3 Replies Latest reply on Feb 6, 2014 9:18 AM by jaidotsh

    Bolt performance questionable

    Meteorhead

      Hello!

       

      I thought I'd give Bolt a spin and see how neat it looks in code, and how it performs. My findings about it's elegance in code is satisfactory, there are some nice feautres, although the use of macro magic always gives me the creeps, yet I know that some things are easiest to achieve by using them.

       

      I ran the MonteCarloPI sample both racing my Mobility HD5870 vs my Core-i5 430, and the GPU is only marginally faster than the STL implementation. Using TBB and running the MultiCoreCpu backend is even more disappointing. Here are my results:

       

      C:\Kellekek\TBB\bin\intel64\vc11>"C:\Users\MátéFerenc\Documents\AMD APP\samples\bolt\bin\x86_64\MonteCarloPI_TBB.exe" --
      timing --samples 1000000 --iterations 10 --device MultiCoreCpu
      **********************************************
      MonteCarloPI using BOLT
      **********************************************


      Running in multi-core cpu mode(TBB)
      Completed setup() of MonteCarloPI sample
      Completed Warm up run of Bolt code
      Executing MonteCarloPI sample over 10 iteration(s).

       

       

      Completed Run() of MonteCarloPI sample

      1. Bolt implementation using transform() and reduce()

      | Points  | Avg. Time(sec) | Points/sec |
      |---------|----------------|------------|
      | 1000000 | 2.24038        | 446353     |


      2. Bolt implementation using fused transform_reduce()

      | Points  | Avg. Time(sec) | Points/sec |
      |---------|----------------|------------|
      | 1000000 | 2.22865        | 448703     |


      3. Bolt implementation using count_if()

      | Points  | Avg. Time(sec) | Points/sec |
      |---------|----------------|------------|
      | 1000000 | 2.22959        | 448514     |


      4. STL implementation using transform() and reduce()

      | Points  | Avg. Time(sec) | Points/sec   |
      |---------|----------------|--------------|
      | 1000000 | 0.0107181      | 9.33002e+007 |


      5. STL implementation using count_if()

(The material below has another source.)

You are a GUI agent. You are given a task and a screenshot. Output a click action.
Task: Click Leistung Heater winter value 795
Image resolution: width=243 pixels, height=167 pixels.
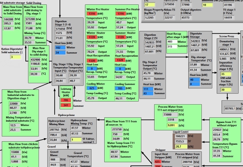[x=66, y=100]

      | Points  | Avg. Time(sec) | Points/sec   |
      |---------|----------------|--------------|
      | 1000000 | 0.015485       | 6.45786e+007 |

       

      My question is: is there something wrong with the generated kernel? Does this sample really favor the CPU this much? How can the STL implementation clearly using 25% of the resources (2-core, 4 thread CPU), TBB using the CPU 100% is 100 times slower, while the GPU is roughly 10% faster than the STL implementation.

       

      I understand that VS2013 has an incredible auto-vectorizer and parallelizer, but this does not seem to make use of it, (otherwise the STL implementation would use 100% CPU as well), not to mention that TBB being slower than STL is yet again funny. Is Bolt really this screwed?

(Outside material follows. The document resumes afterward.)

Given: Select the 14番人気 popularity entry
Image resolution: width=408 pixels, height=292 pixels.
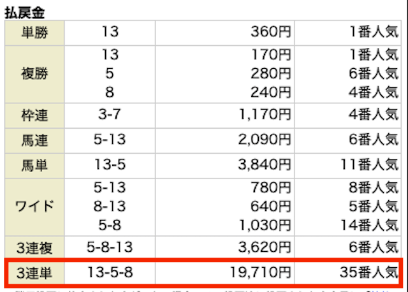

        • Re: Bolt performance questionable
          jaidotsh

          Hi Meteorhead,

           

          The MonteCarloPI sample demonstrates the usage of Bolt (APIs, Macro magic etc.) and its performance gain over serial implementations. You're right about the TBB vs serial CPU results in that sample. The low performance is because of the TBB calls made using bolt::cl::device_vector : a container which is primarily used for GPU computations. We replaced that with std::vector and got the numbers on AMD A6-3410MX QuadCore APU:

           

          >MonteCarloPI.exe -t -i 1000 --device MultiCoreCpu

          **********************************************

          MonteCarloPI using BOLT

          **********************************************

           

           

          Running in multi-core cpu mode(TBB)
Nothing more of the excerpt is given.